Ci troviamo in questa situazione perché noi come i tedeschi e come tutti ci eravamo convinti di essere entrati, almeno per l’Europa, in una stagione di pace perpetua. La guerra non si farà più, questo era il mantra, tranne focolai minori. In Germania addirittura si teorizzava che la non spesa militare era il dividendo per i cittadini della uscita dalla guerra fredda. Tutto vero, è andata così, e questi errori sono comuni. È un dato di fatto, però, che la crisi di oggi che rischia di riportare in recessione l’Europa e di fare svanire il rally italiano di una crescita di oltre il 10% in due anni è frutto di una decisione consapevole dell’Europa tutta di fare la sacrosanta guerra finanziaria alla Russia di Putin.

Guerra peraltro che ha funzionato alla grande riportando in pochi giorni all’autarchia l’economia di una forza violenta con manie imperialiste che minaccia la sovranità dei popoli. Deve, però, essere chiaro a tutti che se l’Europa decide giustamente di ribattere ai bombardamenti sul campo con i bombardamenti economici e questi indirettamente si abbattono sul sistema produttivo italiano, tedesco e di molti altri così come sul potere di acquisto delle famiglie europee, allora la riposta deve essere altrettanto veloce e, soprattutto, europea. Sono tutti d’accordo, ma non hanno ancora deciso le modalità dell’intervento. Per noi non è possibile indugiare troppo, comprendiamo le difficoltà del cammino della storia, ma l’Europa ha bisogno di un Recovery energetico, di eurobond di guerra, di stanziamenti comuni per la difesa e le somme in gioco sono di 1,5/2 trilioni di euro o ancora di più. Tutto il resto sono chiacchiere per continuare nell’illusione che si possano evitare decisioni così radicali come quelle imposte dagli eventi.

Paghiamo anche qui un ritardo culturale. Perché prima di Next Generation Eu l’Europa si è mossa come una carovana di Stati che procedevano in ordine sparso e ha rinunciato in modo miope a fare sistema. Non ha avuto il condottiero politico che ne guidasse il locomotore. Non ha avuto il coraggio di pensare in grande e di assumersi la responsabilità della storia. A tratti nella fase finale lo ha fatto un po’ la Merkel, ma il cammino dell’Europa federale è stato appena avviato. Bisogna che sul piano della politica europea si ripeta ora quello che è successo tempo fa con la moneta. Se guardiamo il personale politico europeo ci accorgiamo che non tutti sono sempre all’altezza di una sfida così ambiziosa anche se ora si sforzano di fare maggiore gioco di squadra e non mancano a livello di Commissione figure di spicco come la von der Leyen, il nostro Gentiloni, lo stesso Borrell.

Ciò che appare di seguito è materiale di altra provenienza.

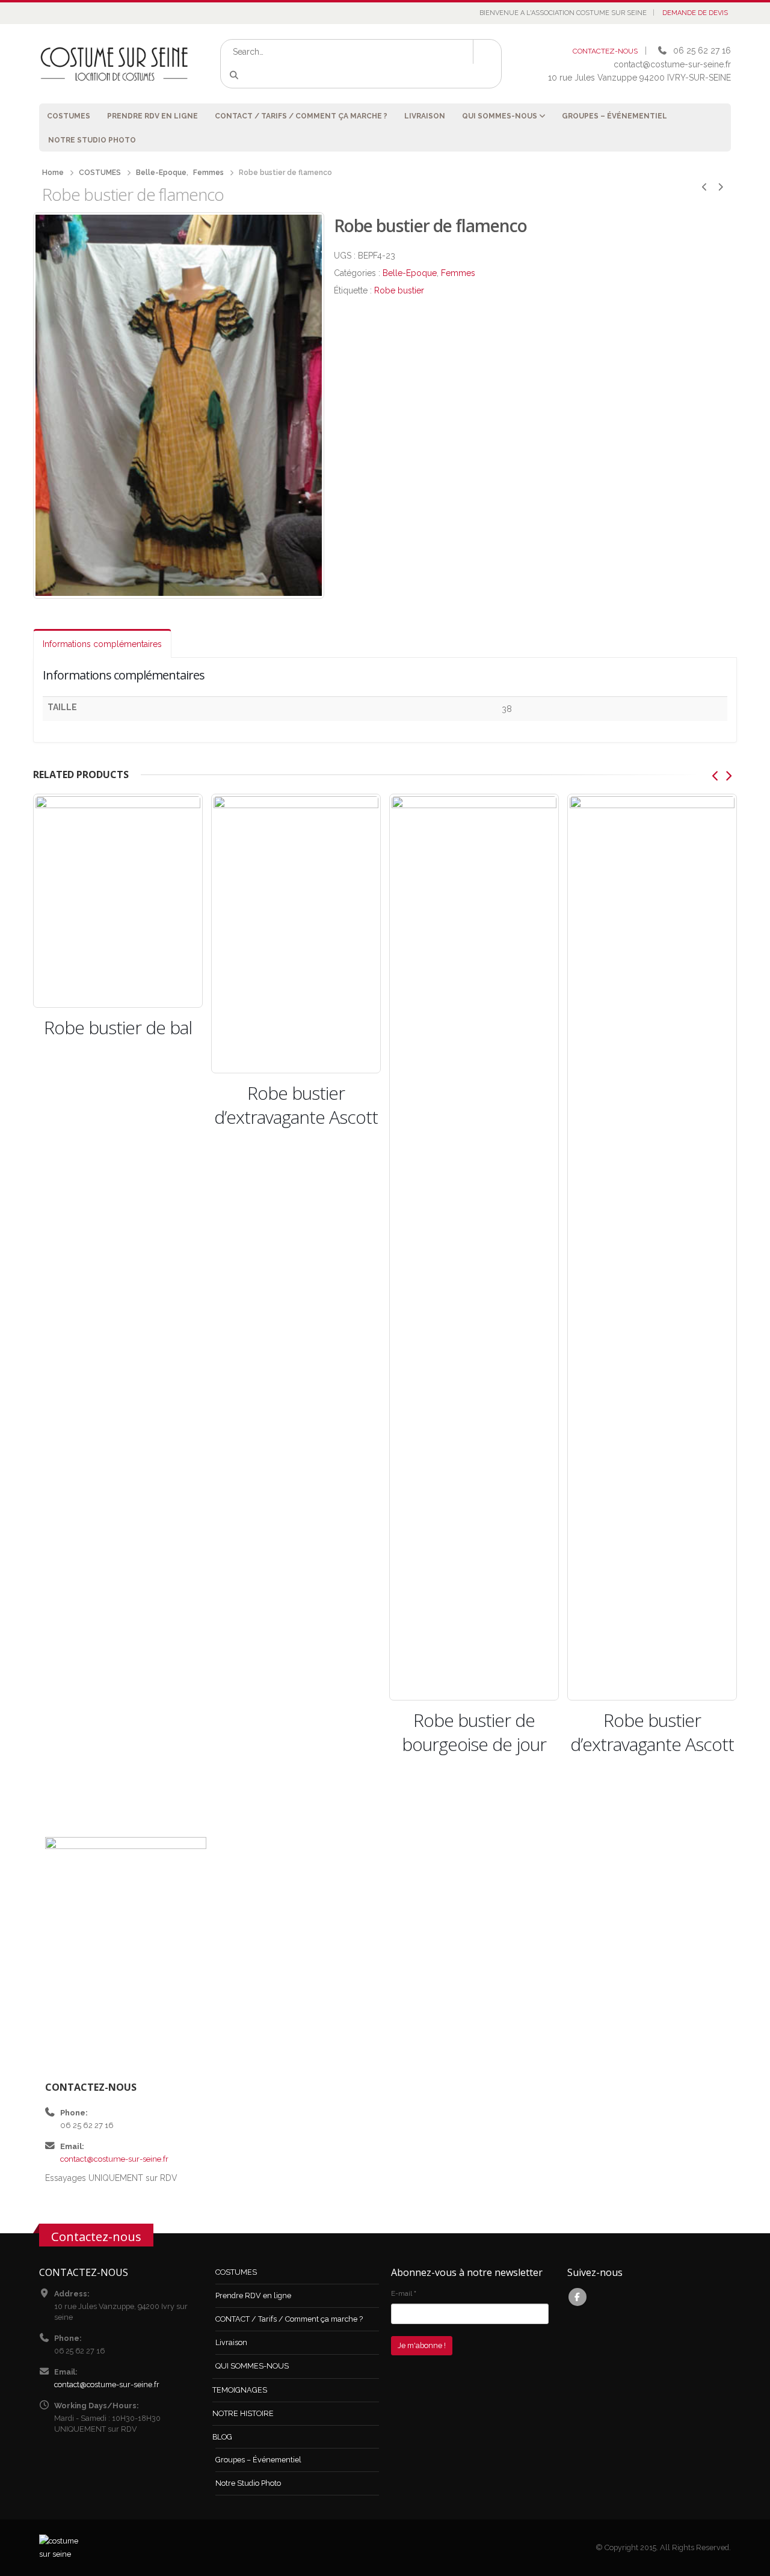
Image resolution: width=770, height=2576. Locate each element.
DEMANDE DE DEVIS (695, 13)
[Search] (236, 76)
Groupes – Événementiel (614, 116)
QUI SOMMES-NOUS (499, 116)
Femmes (458, 273)
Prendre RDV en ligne (152, 116)
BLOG (222, 2436)
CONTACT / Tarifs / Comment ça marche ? (301, 116)
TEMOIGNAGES (239, 2389)
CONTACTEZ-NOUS (605, 51)
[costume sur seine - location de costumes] (114, 63)
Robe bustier (399, 290)
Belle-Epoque (410, 273)
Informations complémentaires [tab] (102, 644)
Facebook (577, 2297)
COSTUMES (68, 116)
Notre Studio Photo (92, 140)
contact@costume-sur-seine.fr (114, 2159)
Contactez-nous (96, 2236)
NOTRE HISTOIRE (243, 2413)
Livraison (424, 116)
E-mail (403, 2293)
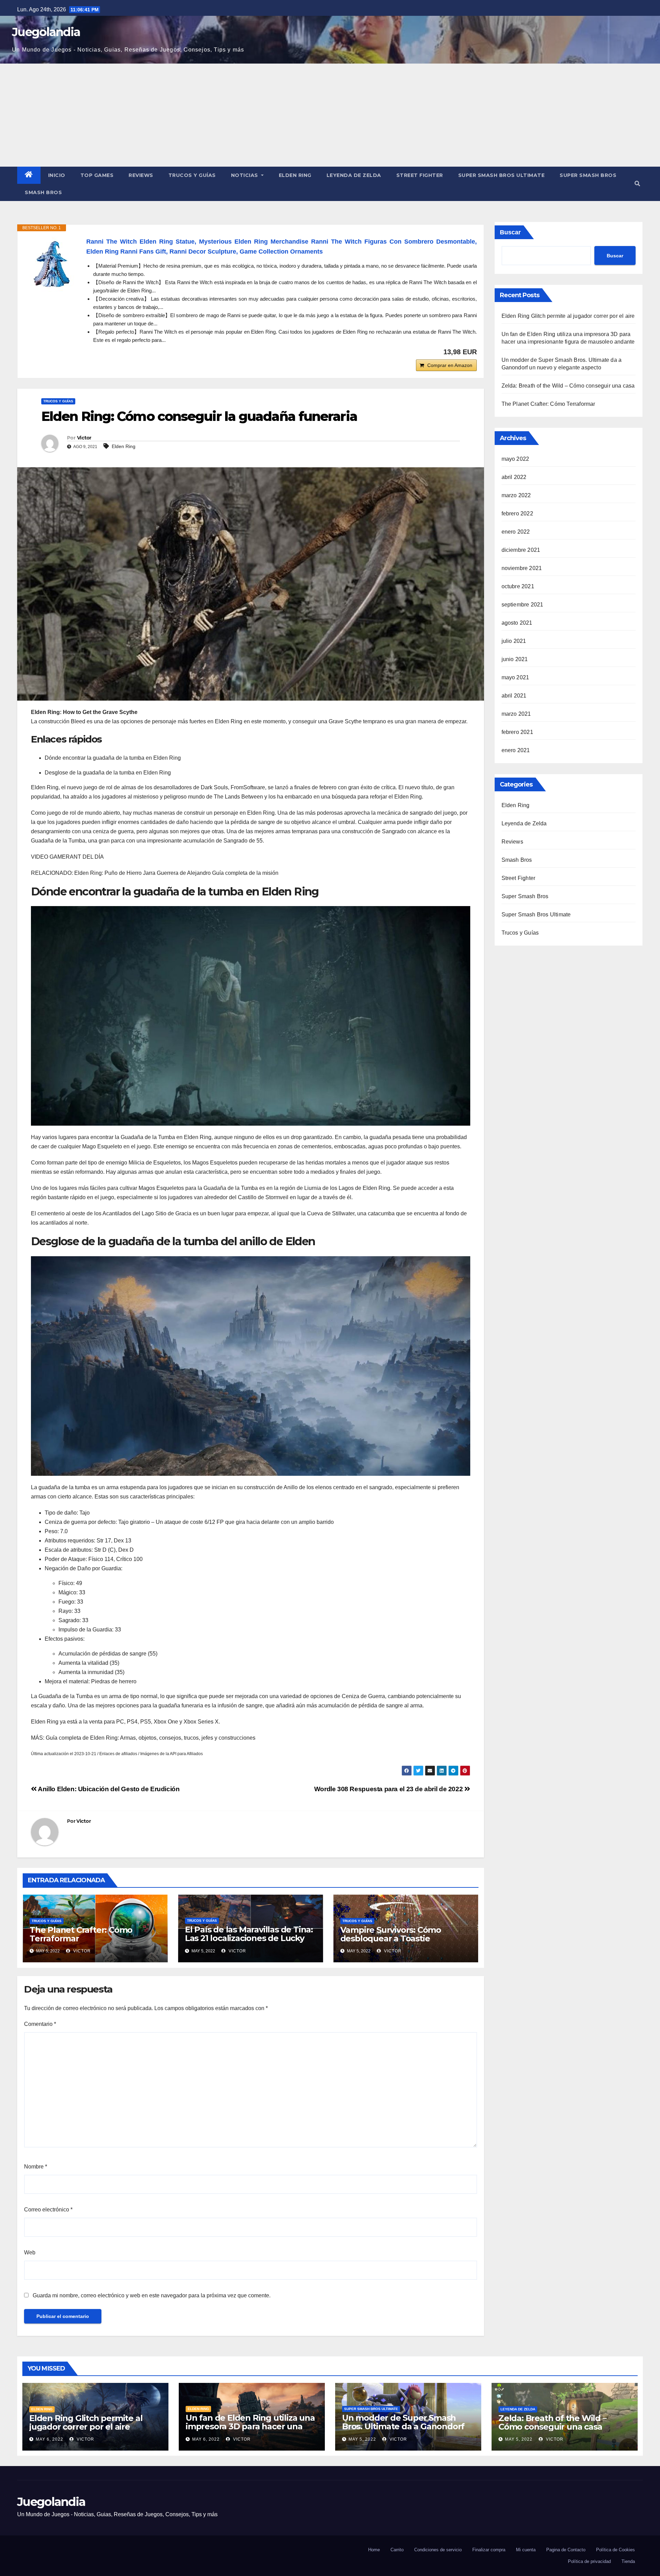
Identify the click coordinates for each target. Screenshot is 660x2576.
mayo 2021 (515, 677)
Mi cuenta (526, 2549)
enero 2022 (516, 532)
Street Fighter (419, 175)
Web (29, 2252)
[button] (637, 184)
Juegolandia (46, 32)
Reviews (141, 175)
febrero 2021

La verità è che tra i leader dei Paesi c’è un Draghi che ha l’enorme vantaggio di essere stato l’unico tra loro ad essere stato un capo europeo. È stato l’unico ad avere avuto una vera e propria investitura per salvare la moneta di tutti gli europei. È stato un uomo dell’Europa a cui si è affidata una missione politica delicata e che la ha assolta in modo esemplare riconosciuto anche da tutte le potenze mondiali. Francamente, solo per inciso, la differenza si vede, eccome, con la Lagarde che ha preso il suo posto alla guida della Banca centrale europea. Draghi aveva un’idea e la perseguiva con coerenza tenendo una rotta monetaria ferma usando intelligenza tattica, mentre oggi la Lagarde trasferisce purtroppo all’esterno l’idea di una divisione interna della istituzione e della difesa quotidiana del suo interesse che è solo quello dell’istituzione, non di tutti i risparmiatori europei. L’altro soggetto forte della nuova Europa è Macron.

Che non è mai stato un leader europeo, ma è un uomo politico che sin dai primi passi da Capo di Stato francese ha centrato tutto sulla sua visione dell’Europa che, per quanto possa apparire strano, non è quella francese. Sarebbe ingiusto dire che Scholz non è all’altezza di una sfida così ambiziosa, bisogna metterlo alla prova e giudicarlo. Per questo è importante che a Versailles si condivida la rotta giusta senza doppi, tripli giochi e si vada avanti. Le cose concrete devono seguire a stretto giro perché il morso dell’economia rischia di travolgere tutto e tutti. Ci vuole pazienza per cambiare la governance europea e bisogna individuare personalità all’altezza della sfida, ma sporcarsi le mani sui campi minati dell’economia e della guerra è oggi obbligatorio. Sarà un caso, ma a insistere per uno sforzo comune europeo all’altezza della storia più degli altri sono Draghi e Macron.